Claudine Moulin (University of Trier), pried apart philosophical connotations of ‘Wissensraum’ (spaces of knowledge) for applications to humanities computing. Moulin encourages assembling a ‘typology’ of spatial forms to systematise relationships between the physicality of knowledge space and its knowledge ordering. This process places an emphasis on the centrality of user generation on the production and dissemination of content. Similarly, crowdsourcing makes use of the distributed information flow of the Web, but as Melissa Terras (UCLDH), cautioned, researchers need to ask the right questions if they expect to receive pertinent responses from the ‘hive mind’. In their respective papers, Edward Vanhoutte (Royal Academy of Dutch Language and Literature, Ghent, Belgium) and Ray Siemens (University of Victoria, Canada, who presented virtually), discussed how explorations of the publication histories of humanities computing textbooks may help researchers to better understand the processes involved in shaping perceptions amongst scholars, educators, and the public from ‘Literary and Linguistic Computing’ through ‘Humanities Computing’ to ‘Digital Humanities’.
Is digital humanities a field or a discipline? In his opening keynote, Willard McCarty (Department of Digital Humanities, King’s College London and Centre for Cultural Research, University of Western Sydney), reminded delegates that digital humanities is ‘imprinted’ with the memory of experiences from the humanities which, in turn, effects perceptions of chronology, narration, and interpretation. The Exhibition Cybernetic Serendipity (London 1968), often considered to be the first major exhibition of computer art, is now nearly forgotten yet it represents the rich seams of connection between the arts and sciences anticipating current interdisciplinary and transdisciplinary research.
‘Hidden Histories’ will employ oral testimony interpreted through narrative inquiry. Andrew Flinn (UCLDH) who spoke on oral history as a method in historical recovery called attention to the value of listening for the silences in personal stories as an amplification of lived experiences and as a means of shaping generative research questions. I advocated intentional alignment of critical theory to historical studies as an aid to peeling back discursive layers constructing canonical narratives.
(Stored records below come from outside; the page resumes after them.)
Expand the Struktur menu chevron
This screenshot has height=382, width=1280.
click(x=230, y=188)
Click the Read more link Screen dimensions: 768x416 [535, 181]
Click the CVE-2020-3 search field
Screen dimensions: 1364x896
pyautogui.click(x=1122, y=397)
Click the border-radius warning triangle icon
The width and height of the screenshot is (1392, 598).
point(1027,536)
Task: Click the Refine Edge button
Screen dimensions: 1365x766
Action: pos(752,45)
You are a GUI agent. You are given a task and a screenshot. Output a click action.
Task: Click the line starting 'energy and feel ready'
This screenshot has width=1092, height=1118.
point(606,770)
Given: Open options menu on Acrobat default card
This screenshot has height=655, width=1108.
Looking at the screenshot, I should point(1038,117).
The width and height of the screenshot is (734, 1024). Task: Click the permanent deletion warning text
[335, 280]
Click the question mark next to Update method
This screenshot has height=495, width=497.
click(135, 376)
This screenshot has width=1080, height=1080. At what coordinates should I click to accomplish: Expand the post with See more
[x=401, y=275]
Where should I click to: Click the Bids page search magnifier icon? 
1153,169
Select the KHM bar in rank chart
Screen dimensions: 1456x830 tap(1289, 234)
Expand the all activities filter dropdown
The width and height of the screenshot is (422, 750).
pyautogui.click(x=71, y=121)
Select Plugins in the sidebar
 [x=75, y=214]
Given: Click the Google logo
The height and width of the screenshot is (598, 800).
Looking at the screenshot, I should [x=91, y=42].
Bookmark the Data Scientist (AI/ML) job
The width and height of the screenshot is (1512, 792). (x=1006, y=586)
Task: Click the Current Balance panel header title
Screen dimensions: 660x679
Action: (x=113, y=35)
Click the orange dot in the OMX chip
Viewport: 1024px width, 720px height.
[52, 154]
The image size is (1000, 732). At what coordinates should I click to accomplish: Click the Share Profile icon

The task of capturing processes through the gathering of ephemera was a theme threading through the entire symposium. Vanda Broughton (UCLDH) looked at the lost origins of information science through the nearly forgotten origins of the Classification Research Group, (CRG). Reiterating Flinn, she stressed that losses and lacunae in documentary records can only be fully enriched by experiences articulated through oral statements and witness testimonies. This salient point was stressed in the closing keynote presented by Lou Burnard (Emeritus, Oxford University Computing Services). The thirty year time scale framing the ‘Hidden Histories’ project was significantly underscored by technological transition from main frame to personal computing. Burnard reminded delegates that each phase of humanities computing was culturally mediated by own its technological capabilities. In knitting together an authentic historical critique, Burnard stressed, this determining factor needs due consideration and acknowledgment.
Busa’s life work sought to tease out generative research questions with the aid of computer technology. By systematically probing deeper into forgotten fragments ‘Hidden Histories’ seeks to impart an even more generative story.